Ray W. Stoddard and Thelma Stoddard v. Frank Stoddard

641 F.2d 812, 1981 U.S. App. LEXIS 14473
CourtCourt of Appeals for the Ninth Circuit
DecidedApril 9, 1981
Docket79-4177
StatusPublished
Cited by12 cases

This text of 641 F.2d 812 (Ray W. Stoddard and Thelma Stoddard v. Frank Stoddard) is published on Counsel Stack Legal Research, covering Court of Appeals for the Ninth Circuit primary law. Counsel Stack provides free access to over 12 million legal documents including statutes, case law, regulations, and constitutions.

Bluebook
Ray W. Stoddard and Thelma Stoddard v. Frank Stoddard, 641 F.2d 812, 1981 U.S. App. LEXIS 14473 (9th Cir. 1981).

Opinions

CHOY, Circuit Judge:

Frank Stoddard appeals from a summary judgment in favor of Ray and Thelma Stoddard in an action for collection on a note. We affirm the judgment.

I. Facts

Appellees Ray and Thelma Stoddard are husband and wife. Ray Stoddard (Ray) and appellant Frank Stoddard (Frank) are brothers. This suit is based on a note signed by Frank on April 15, 1975. It was signed to consummate a settlement between the brothers resolving a dispute which had arisen out of an alleged land exchange contract made in 1969.
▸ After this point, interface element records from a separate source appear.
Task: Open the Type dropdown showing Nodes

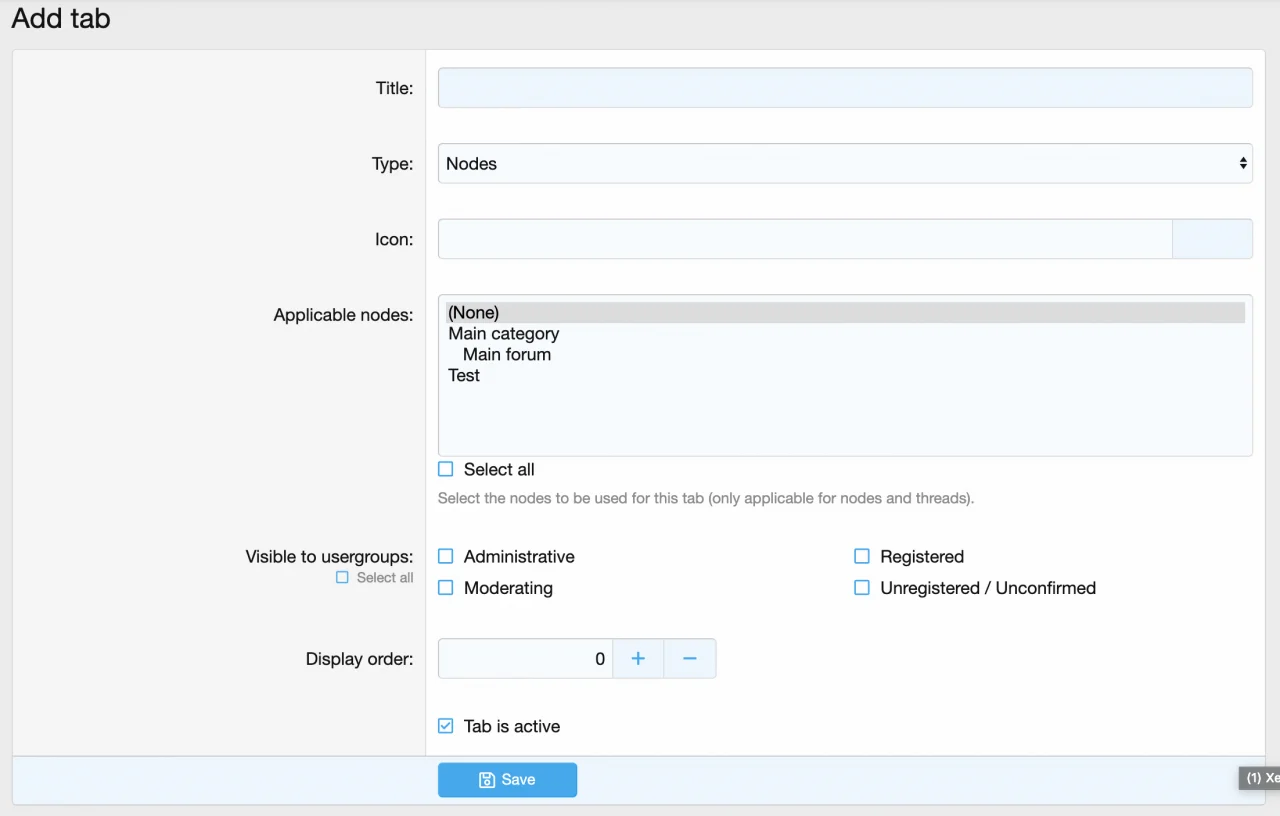Action: coord(844,164)
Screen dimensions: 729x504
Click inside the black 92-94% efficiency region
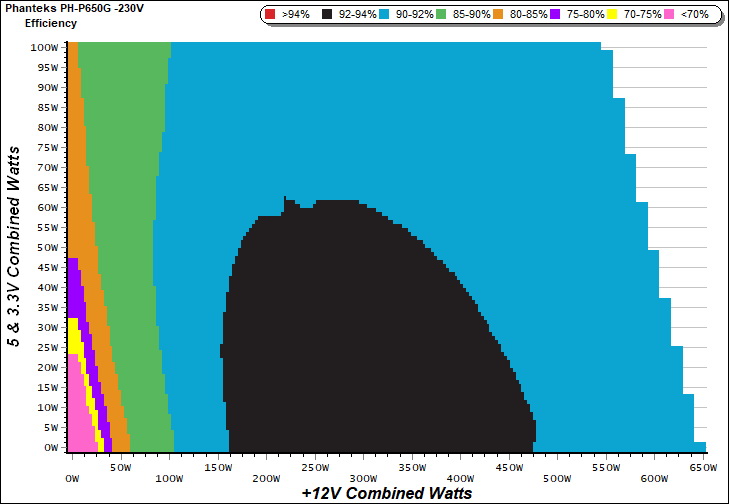click(330, 340)
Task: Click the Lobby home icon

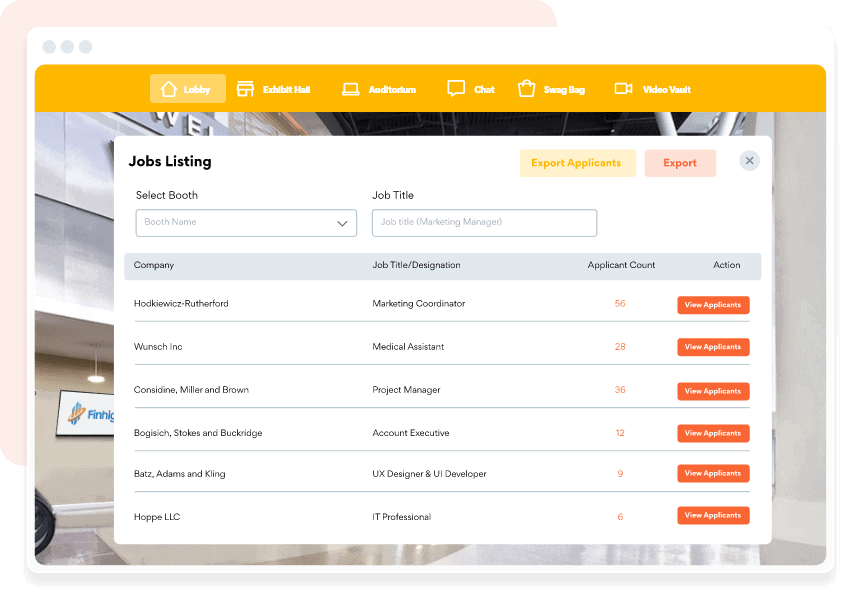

In early 1969, Frank became interested in purchasing a cattle ranch in Oklahoma. Frank wanted Ray to sell Ray’s ranch in Idaho and lend the proceeds to Frank to enable him to buy the new ranch. Frank contends that Ray agreed to sell the ranch and lend the proceeds to him at 8% interest. Ray denies the existence of such an agreement. Frank contends that in reliance on this alleged oral loan agreement he went ahead and purchased the Oklahoma ranch.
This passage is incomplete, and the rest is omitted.